SHORT EXERCISE = Update the entries below by changing every "computer-use agent" to "screen-control agent" and leave everything else as it is.

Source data

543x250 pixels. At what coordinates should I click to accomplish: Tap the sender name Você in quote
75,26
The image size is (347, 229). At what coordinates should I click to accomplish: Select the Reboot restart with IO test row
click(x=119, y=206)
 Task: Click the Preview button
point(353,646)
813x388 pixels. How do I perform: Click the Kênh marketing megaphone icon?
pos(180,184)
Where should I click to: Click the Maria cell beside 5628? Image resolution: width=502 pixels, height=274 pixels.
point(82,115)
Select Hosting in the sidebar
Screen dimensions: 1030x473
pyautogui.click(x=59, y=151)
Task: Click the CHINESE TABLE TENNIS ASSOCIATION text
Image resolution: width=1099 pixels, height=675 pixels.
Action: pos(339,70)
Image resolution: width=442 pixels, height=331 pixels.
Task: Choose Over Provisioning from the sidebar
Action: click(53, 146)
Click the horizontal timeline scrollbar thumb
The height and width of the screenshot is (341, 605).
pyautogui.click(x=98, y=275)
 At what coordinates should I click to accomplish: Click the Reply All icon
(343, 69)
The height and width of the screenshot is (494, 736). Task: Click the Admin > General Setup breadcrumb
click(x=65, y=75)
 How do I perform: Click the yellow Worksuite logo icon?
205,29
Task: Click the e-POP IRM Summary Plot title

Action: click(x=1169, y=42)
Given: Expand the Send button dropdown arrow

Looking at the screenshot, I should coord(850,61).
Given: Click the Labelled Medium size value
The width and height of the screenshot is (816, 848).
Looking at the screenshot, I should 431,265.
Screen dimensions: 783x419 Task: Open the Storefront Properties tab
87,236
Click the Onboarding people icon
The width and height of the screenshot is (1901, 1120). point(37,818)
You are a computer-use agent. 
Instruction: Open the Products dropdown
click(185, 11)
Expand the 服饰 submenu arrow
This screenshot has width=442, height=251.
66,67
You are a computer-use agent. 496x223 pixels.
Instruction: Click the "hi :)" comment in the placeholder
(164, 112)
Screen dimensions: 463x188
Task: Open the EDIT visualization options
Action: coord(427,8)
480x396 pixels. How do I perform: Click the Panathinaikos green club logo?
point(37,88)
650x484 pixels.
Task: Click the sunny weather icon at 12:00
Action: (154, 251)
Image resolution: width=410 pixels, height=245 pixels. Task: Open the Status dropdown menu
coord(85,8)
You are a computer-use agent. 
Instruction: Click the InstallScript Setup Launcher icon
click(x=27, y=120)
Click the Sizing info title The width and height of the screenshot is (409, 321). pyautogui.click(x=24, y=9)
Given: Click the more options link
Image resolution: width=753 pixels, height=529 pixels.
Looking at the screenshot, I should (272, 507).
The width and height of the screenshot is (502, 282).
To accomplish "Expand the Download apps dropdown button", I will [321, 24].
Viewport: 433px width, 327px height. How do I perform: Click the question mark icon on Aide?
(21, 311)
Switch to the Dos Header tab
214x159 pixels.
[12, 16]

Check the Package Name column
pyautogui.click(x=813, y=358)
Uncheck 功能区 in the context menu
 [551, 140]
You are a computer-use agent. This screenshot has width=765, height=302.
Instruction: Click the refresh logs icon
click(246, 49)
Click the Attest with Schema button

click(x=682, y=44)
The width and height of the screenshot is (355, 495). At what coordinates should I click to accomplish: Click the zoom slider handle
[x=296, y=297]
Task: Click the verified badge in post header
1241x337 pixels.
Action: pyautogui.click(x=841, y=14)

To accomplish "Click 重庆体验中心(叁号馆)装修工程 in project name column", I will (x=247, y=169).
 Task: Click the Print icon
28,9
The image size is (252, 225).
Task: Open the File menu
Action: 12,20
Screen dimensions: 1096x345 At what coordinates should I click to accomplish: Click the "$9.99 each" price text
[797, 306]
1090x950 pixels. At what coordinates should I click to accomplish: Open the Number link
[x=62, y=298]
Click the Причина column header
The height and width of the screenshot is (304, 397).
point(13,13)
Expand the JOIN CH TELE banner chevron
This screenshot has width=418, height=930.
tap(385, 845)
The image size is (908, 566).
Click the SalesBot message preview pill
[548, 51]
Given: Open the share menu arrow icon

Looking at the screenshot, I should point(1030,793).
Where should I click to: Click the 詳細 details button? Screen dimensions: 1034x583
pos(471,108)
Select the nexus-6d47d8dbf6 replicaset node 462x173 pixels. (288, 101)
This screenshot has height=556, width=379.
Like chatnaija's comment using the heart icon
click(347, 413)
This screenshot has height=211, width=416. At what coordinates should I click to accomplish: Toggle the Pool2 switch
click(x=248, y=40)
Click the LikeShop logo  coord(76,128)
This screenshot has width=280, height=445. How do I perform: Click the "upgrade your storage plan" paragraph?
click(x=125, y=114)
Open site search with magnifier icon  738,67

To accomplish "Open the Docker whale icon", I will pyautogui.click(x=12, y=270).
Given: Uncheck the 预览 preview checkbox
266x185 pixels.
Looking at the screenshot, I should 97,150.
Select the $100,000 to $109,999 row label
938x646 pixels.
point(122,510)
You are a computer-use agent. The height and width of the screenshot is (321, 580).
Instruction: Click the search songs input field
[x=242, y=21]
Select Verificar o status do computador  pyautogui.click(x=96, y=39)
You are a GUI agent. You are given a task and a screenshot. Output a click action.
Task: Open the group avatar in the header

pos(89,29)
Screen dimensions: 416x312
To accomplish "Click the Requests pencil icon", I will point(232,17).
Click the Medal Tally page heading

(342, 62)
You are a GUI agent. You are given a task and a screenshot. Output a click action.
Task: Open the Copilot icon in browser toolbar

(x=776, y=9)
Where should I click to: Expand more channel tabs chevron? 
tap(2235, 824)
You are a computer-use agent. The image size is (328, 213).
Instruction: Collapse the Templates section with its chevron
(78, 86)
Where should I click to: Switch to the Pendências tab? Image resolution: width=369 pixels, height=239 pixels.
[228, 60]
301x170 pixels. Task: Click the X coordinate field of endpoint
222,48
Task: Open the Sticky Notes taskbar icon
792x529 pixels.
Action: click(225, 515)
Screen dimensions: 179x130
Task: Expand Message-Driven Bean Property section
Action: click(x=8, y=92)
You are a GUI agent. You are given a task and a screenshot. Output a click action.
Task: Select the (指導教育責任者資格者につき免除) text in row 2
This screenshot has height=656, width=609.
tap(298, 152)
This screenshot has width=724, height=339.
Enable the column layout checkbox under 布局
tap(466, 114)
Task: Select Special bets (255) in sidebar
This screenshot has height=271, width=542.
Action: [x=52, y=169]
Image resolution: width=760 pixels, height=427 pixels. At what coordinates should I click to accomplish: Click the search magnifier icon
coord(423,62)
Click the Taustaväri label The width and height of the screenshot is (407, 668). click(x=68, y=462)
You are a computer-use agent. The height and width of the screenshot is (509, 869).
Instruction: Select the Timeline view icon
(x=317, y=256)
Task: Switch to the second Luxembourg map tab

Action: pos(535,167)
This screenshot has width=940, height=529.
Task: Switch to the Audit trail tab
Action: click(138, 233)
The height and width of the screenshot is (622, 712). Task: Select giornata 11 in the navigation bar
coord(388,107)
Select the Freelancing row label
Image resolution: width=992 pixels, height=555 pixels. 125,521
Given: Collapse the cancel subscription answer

WRITTEN RESPONSE =
543x250 pixels. At what coordinates should I click to accomplish: Tap the sender name Você in quote
75,26
The image size is (347, 229). At what coordinates should I click to accomplish: Select the Reboot restart with IO test row
click(x=119, y=206)
 Task: Click the Preview button
point(353,646)
813x388 pixels. How do I perform: Click the Kênh marketing megaphone icon?
pos(180,184)
Where should I click to: Click the Maria cell beside 5628? Image resolution: width=502 pixels, height=274 pixels.
point(82,115)
Select Hosting in the sidebar
Screen dimensions: 1030x473
pyautogui.click(x=59, y=151)
Task: Click the CHINESE TABLE TENNIS ASSOCIATION text
Image resolution: width=1099 pixels, height=675 pixels.
Action: pos(339,70)
Image resolution: width=442 pixels, height=331 pixels.
Task: Choose Over Provisioning from the sidebar
Action: click(53, 146)
Click the horizontal timeline scrollbar thumb
The height and width of the screenshot is (341, 605).
pyautogui.click(x=98, y=275)
 At what coordinates should I click to accomplish: Click the Reply All icon
(343, 69)
The height and width of the screenshot is (494, 736). Task: Click the Admin > General Setup breadcrumb
click(x=65, y=75)
 How do I perform: Click the yellow Worksuite logo icon?
205,29
Task: Click the e-POP IRM Summary Plot title

Action: click(x=1169, y=42)
Given: Expand the Send button dropdown arrow

Looking at the screenshot, I should coord(850,61).
Given: Click the Labelled Medium size value
The width and height of the screenshot is (816, 848).
Looking at the screenshot, I should 431,265.
Screen dimensions: 783x419 Task: Open the Storefront Properties tab
87,236
Click the Onboarding people icon
The width and height of the screenshot is (1901, 1120). point(37,818)
You are a screen-control agent. 
Instruction: Open the Products dropdown
click(185, 11)
Expand the 服饰 submenu arrow
This screenshot has width=442, height=251.
66,67
You are a screen-control agent. 496x223 pixels.
Instruction: Click the "hi :)" comment in the placeholder
(164, 112)
Screen dimensions: 463x188
Task: Open the EDIT visualization options
Action: coord(427,8)
480x396 pixels. How do I perform: Click the Panathinaikos green club logo?
point(37,88)
650x484 pixels.
Task: Click the sunny weather icon at 12:00
Action: (154, 251)
Image resolution: width=410 pixels, height=245 pixels. Task: Open the Status dropdown menu
coord(85,8)
You are a screen-control agent. 
Instruction: Click the InstallScript Setup Launcher icon
click(x=27, y=120)
Click the Sizing info title The width and height of the screenshot is (409, 321). pyautogui.click(x=24, y=9)
Given: Click the more options link
Image resolution: width=753 pixels, height=529 pixels.
Looking at the screenshot, I should (272, 507).
The width and height of the screenshot is (502, 282).
To accomplish "Expand the Download apps dropdown button", I will [321, 24].
Viewport: 433px width, 327px height. How do I perform: Click the question mark icon on Aide?
(21, 311)
Switch to the Dos Header tab
214x159 pixels.
[12, 16]

Check the Package Name column
pyautogui.click(x=813, y=358)
Uncheck 功能区 in the context menu
 [551, 140]
You are a screen-control agent. This screenshot has width=765, height=302.
Instruction: Click the refresh logs icon
click(246, 49)
Click the Attest with Schema button

click(x=682, y=44)
The width and height of the screenshot is (355, 495). At what coordinates should I click to accomplish: Click the zoom slider handle
[x=296, y=297]
Task: Click the verified badge in post header
1241x337 pixels.
Action: pyautogui.click(x=841, y=14)

To accomplish "Click 重庆体验中心(叁号馆)装修工程 in project name column", I will (x=247, y=169).
 Task: Click the Print icon
28,9
The image size is (252, 225).
Task: Open the File menu
Action: 12,20
Screen dimensions: 1096x345 At what coordinates should I click to accomplish: Click the "$9.99 each" price text
[797, 306]
1090x950 pixels. At what coordinates should I click to accomplish: Open the Number link
[x=62, y=298]
Click the Причина column header
The height and width of the screenshot is (304, 397).
point(13,13)
Expand the JOIN CH TELE banner chevron
This screenshot has width=418, height=930.
tap(385, 845)
The image size is (908, 566).
Click the SalesBot message preview pill
[548, 51]
Given: Open the share menu arrow icon

Looking at the screenshot, I should point(1030,793).
Where should I click to: Click the 詳細 details button? Screen dimensions: 1034x583
pos(471,108)
Select the nexus-6d47d8dbf6 replicaset node 462x173 pixels. (288, 101)
This screenshot has height=556, width=379.
Like chatnaija's comment using the heart icon
click(347, 413)
This screenshot has height=211, width=416. At what coordinates should I click to accomplish: Toggle the Pool2 switch
click(x=248, y=40)
Click the LikeShop logo  coord(76,128)
This screenshot has width=280, height=445. How do I perform: Click the "upgrade your storage plan" paragraph?
click(x=125, y=114)
Open site search with magnifier icon  738,67

To accomplish "Open the Docker whale icon", I will pyautogui.click(x=12, y=270).
Given: Uncheck the 预览 preview checkbox
266x185 pixels.
Looking at the screenshot, I should 97,150.
Select the $100,000 to $109,999 row label
938x646 pixels.
point(122,510)
You are a screen-control agent. The height and width of the screenshot is (321, 580).
Instruction: Click the search songs input field
[x=242, y=21]
Select Verificar o status do computador  pyautogui.click(x=96, y=39)
You are a GUI agent. You are given a task and a screenshot. Output a click action.
Task: Open the group avatar in the header

pos(89,29)
Screen dimensions: 416x312
To accomplish "Click the Requests pencil icon", I will point(232,17).
Click the Medal Tally page heading

(342, 62)
You are a GUI agent. You are given a task and a screenshot. Output a click action.
Task: Open the Copilot icon in browser toolbar

(x=776, y=9)
Where should I click to: Expand more channel tabs chevron? 
tap(2235, 824)
You are a screen-control agent. The image size is (328, 213).
Instruction: Collapse the Templates section with its chevron
(78, 86)
Where should I click to: Switch to the Pendências tab? Image resolution: width=369 pixels, height=239 pixels.
[228, 60]
301x170 pixels. Task: Click the X coordinate field of endpoint
222,48
Task: Open the Sticky Notes taskbar icon
792x529 pixels.
Action: click(225, 515)
Screen dimensions: 179x130
Task: Expand Message-Driven Bean Property section
Action: click(x=8, y=92)
You are a GUI agent. You are given a task and a screenshot. Output a click action.
Task: Select the (指導教育責任者資格者につき免除) text in row 2
This screenshot has height=656, width=609.
tap(298, 152)
This screenshot has width=724, height=339.
Enable the column layout checkbox under 布局
tap(466, 114)
Task: Select Special bets (255) in sidebar
This screenshot has height=271, width=542.
Action: [x=52, y=169]
Image resolution: width=760 pixels, height=427 pixels. At what coordinates should I click to accomplish: Click the search magnifier icon
coord(423,62)
Click the Taustaväri label The width and height of the screenshot is (407, 668). click(x=68, y=462)
You are a screen-control agent. The height and width of the screenshot is (509, 869).
Instruction: Select the Timeline view icon
(x=317, y=256)
Task: Switch to the second Luxembourg map tab

Action: pos(535,167)
This screenshot has width=940, height=529.
Task: Switch to the Audit trail tab
Action: click(138, 233)
The height and width of the screenshot is (622, 712). Task: Select giornata 11 in the navigation bar
coord(388,107)
Select the Freelancing row label
Image resolution: width=992 pixels, height=555 pixels. 125,521
Given: Collapse the cancel subscription answer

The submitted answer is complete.